- [課題]:
[1] D-Clock改造についての文章によると、LC-AUDIOはどこの国の会社ですか。
[2] D-Clock改造についての文章を、最後の文のあとから書き継いでください。

D-Clock

Sound Den D-Clock改造実践記

飯田朗 Akira Iida


 当初この店ではLC-AUDIOというデンマークの会社のマスタークロックを扱っていた。この会社の社長が今度 DEXATechnologies という会社を設立し、D-Clockというもののサンプルを送って来た。それがものすごいものだったそうで、サウンドデンで扱うことがすぐに決まった。 私は早くからサウンドデンに依頼してLC-AUDIOのクロックを搭載したCDプレーヤーを使用していた。一度まともなマスタークロックのサウンドを聴いてしまうともう元に戻れない。これはアンプがどうのこうの、スピーカーがどうのこうのという問題とは別な次元なのだ。たとえば懐かしい話だが、カセットデッキを思い出してほしい。カセットデッキはアナログなのでワウフラッターがあった。回転ムラのことだ。ピアノなどを録音すると「ポーン」ときれいに尾を引かずに「ポ〜〜ン」ニ音が揺れる。音感が鋭い人には耐えられないもの。これはアンプにジェフローランドを使おうがマークレビンソンだろうが関係ない。スピーカーが10センチだろうが38センチだろうがこれまた何の関係もなくスピーカーから不快な音揺れが出てくる。マスタークロックもまったく同じことなのである。

- [記録データ]:
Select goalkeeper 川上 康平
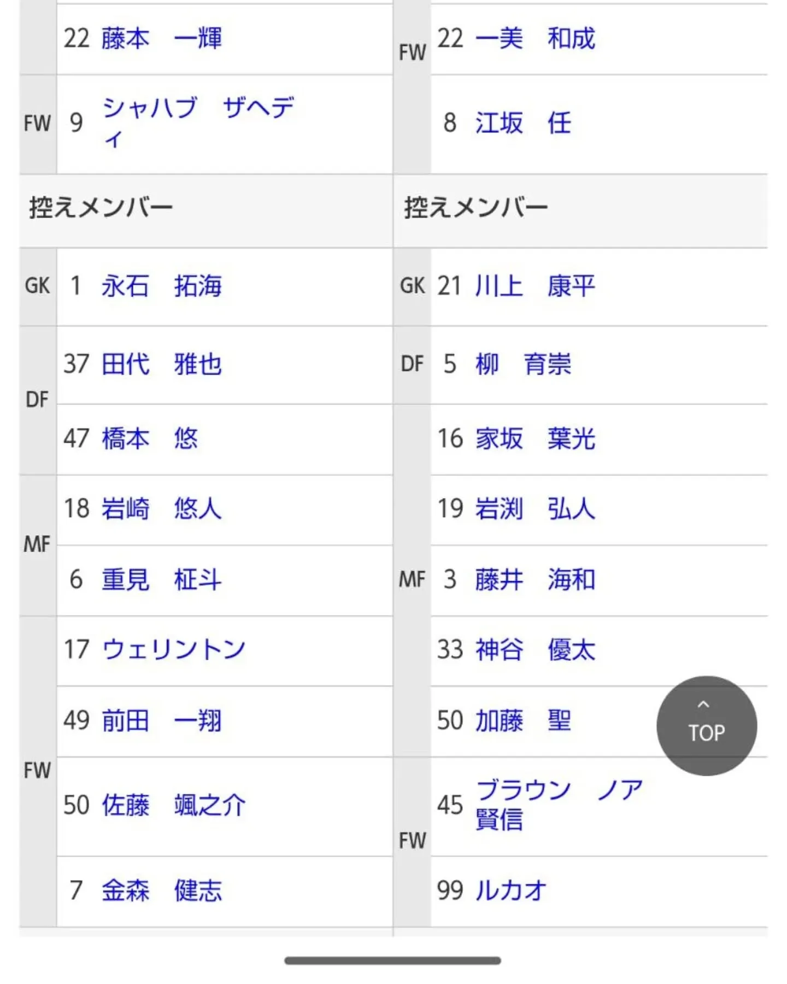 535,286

...

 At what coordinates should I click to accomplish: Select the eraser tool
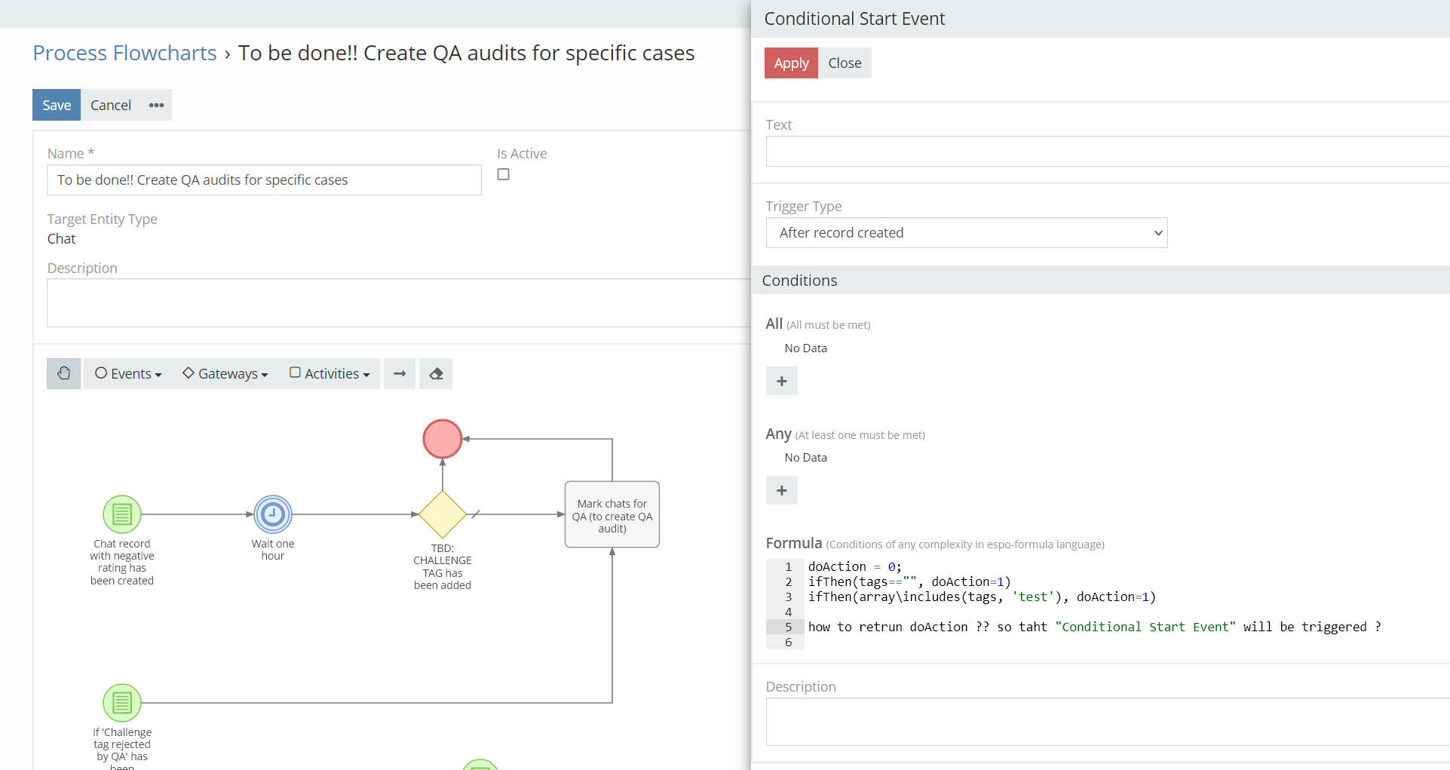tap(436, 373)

- [解答]:
[1] デンマークの会社です。

[2]
 こう書けばお分かりだろうか。ワウフラでキョロキョロ・ケロケロと音が揺れるカセットデッキでピアノを聴いていたらどんなに高価なシステムでも真価を発揮できない。低音が出るとか高音が伸びる、音が締まるとかという問題よりも、再生される音楽そのものの品位が最初から話にならない。それと同じことがクロックにも言えるのである。

マニアの思い込み

 「いやあ、恐れ入りました!まったくおっしゃる通りでした。完全に私の勘違いでした」と知人のWさん。
 何のことかというと彼のCDプレーヤーにサウンドデンでD-Clockという新しいマスタークロックを搭載してもらったのだ。彼は「クロックが正確→規則正しい音→神経質な音または硬い音」と勝手に決め込んでいたのである。私が絶対にそれは違うといっても信じなかった。 こういうおかしな勘違いは昔からオーディオマニアに非常に多い。「トランジスタアンプは音が硬い」に始まり、「DCアンプは直流まで増幅できるからすごい重低音が出る」とか、「ハイサンプリング→高域特性がよい→チリチリときつい音がする」など勝手なイメージだけで結果を想像してしまうのだ。Wさんもまったく同じで、自分で勝手に「神経質な硬い音」と決め付けて信じ込んでしまった。それは誤解だから、とWさんを説き伏せてサウンドデンに愛機を送らせたのだが結果はいうまでもない。

 Wさんは「全然逆でしたわ。神経質でシャカシャカした感じの音になると思い込んで心配していたのですが、結果は正反対。音に潤いが出て来て、きつさが取れました。これまで聴く気になれなかったバイオリンなどのディスクも喜んで聴いています。この改造は絶対に必要です」と180度反対の意見になってしまった。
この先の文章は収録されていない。